Ranov turned to Stoichev. ‘Tell us about what is here.’ They had lowered their guns at last and I drew Helen to me, which made Géza give me one sour look, although he said nothing.
“Stoichev held his lantern up as if he had been waiting for this moment. He went to the nearest table and tapped it. ‘These are oak, I think,’ he said slowly, ‘and they could be medieval in their design.’ He looked under the table at a leg joint, tapped a cabinet. ‘But I do not know much about furniture.’ We waited, silently.
“Géza kicked the leg of one of the ancient tables. ‘What am I going to say to the Minister of Culture? That Wallachian belonged to us. He was a Hungarian prisoner and his country was our territory.’
“‘Why don’t we quarrel about that when we find him?’ Ranov growled. I realized suddenly that their only common language was English, and that they loathed each other. At that moment I knew whom Ranov reminded me of. With his heavyset face and thick dark mustache, he looked like the photographs I’d seen of the young Stalin. People like Ranov and Géza did minimal damage only because they had minimal power.

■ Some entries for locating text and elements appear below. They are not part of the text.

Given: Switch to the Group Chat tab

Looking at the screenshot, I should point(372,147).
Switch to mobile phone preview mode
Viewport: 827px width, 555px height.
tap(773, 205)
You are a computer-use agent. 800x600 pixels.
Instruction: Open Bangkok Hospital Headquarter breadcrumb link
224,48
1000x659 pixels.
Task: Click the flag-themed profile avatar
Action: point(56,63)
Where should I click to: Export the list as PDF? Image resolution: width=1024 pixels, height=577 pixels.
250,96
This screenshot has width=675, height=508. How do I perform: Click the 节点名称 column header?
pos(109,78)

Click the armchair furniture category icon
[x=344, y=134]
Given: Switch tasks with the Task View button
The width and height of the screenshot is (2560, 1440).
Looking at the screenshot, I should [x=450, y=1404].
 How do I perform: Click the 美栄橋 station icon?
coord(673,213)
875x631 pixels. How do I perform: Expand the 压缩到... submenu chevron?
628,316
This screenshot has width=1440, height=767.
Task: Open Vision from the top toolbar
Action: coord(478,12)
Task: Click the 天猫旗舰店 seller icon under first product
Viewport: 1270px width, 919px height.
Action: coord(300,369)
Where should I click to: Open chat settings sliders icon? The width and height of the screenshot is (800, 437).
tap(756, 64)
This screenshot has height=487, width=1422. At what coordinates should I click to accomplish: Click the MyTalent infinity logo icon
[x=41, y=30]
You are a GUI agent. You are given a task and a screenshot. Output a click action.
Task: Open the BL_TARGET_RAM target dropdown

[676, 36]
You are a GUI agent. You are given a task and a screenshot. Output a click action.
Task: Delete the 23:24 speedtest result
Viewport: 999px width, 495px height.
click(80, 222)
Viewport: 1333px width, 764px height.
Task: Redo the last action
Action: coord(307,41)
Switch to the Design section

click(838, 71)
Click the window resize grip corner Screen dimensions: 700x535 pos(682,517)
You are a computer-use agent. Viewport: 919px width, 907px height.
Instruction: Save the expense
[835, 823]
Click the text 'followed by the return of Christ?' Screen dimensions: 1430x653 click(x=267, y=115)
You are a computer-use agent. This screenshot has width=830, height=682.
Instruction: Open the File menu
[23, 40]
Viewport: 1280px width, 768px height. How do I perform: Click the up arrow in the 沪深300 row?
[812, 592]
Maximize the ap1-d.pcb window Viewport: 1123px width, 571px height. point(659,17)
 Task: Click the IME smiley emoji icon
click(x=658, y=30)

“‘Tell your aunt to be more careful with her phone calls.’ Géza gave Helen a baleful look and I felt her stiffen against me. ‘Now leave this damned monk to guard the place,’ he added to Ranov, and Ranov issued a command that made poor Brother Ivan tremble. At that moment, the light from Ranov’s lantern suddenly fell in a new direction. He had been raising it here and there, examining the tables. Now his light slanted across the face of the dark-suited, severely hatted little bureaucrat, who was standing silently by Dracula’s empty sarcophagus. Perhaps I wouldn’t have noticed his face at all if it hadn’t been for the strange expression it wore-a look of private grief suddenly illuminated by the lantern. I could see plainly the bone-thin face under the awkward mustache, and the familiar glitter of the eyes. ‘Helen!’ I shouted. ‘Look!’ She stared, too.
“‘What?’ Géza turned on her in an instant.
“‘This man -’ Helen was aghast. ‘That man there-he is -’
“‘He’s a vampire,’ I said flatly. ‘He followed us from our university in the United States.’ I had barely begun to speak before the creature was in flight. He had to come straight toward us to get out, barreling into Géza, who tried to seize him, and pushing past Ranov. Ranov was quicker on his feet; he grabbed the librarian, they collided hard, and then Ranov leaped back from him with a cry and the librarian was in flight again. Ranov turned and shot the hurtling figure before it was many feet away. It didn’t falter for a second-Ranov might have been shooting into air. Then the evil librarian was gone, so suddenly that I wasn’t sure whether he’d actually reached the passage or vanished before our eyes. Ranov ran after him, through the doorway, but returned almost immediately. We all stood staring at him; his face was white, and where he grasped the torn cloth of his jacket, a little blood was already trickling between his fingers. After a long minute Ranov spoke. ‘What the hell is this about?’ His voice trembled.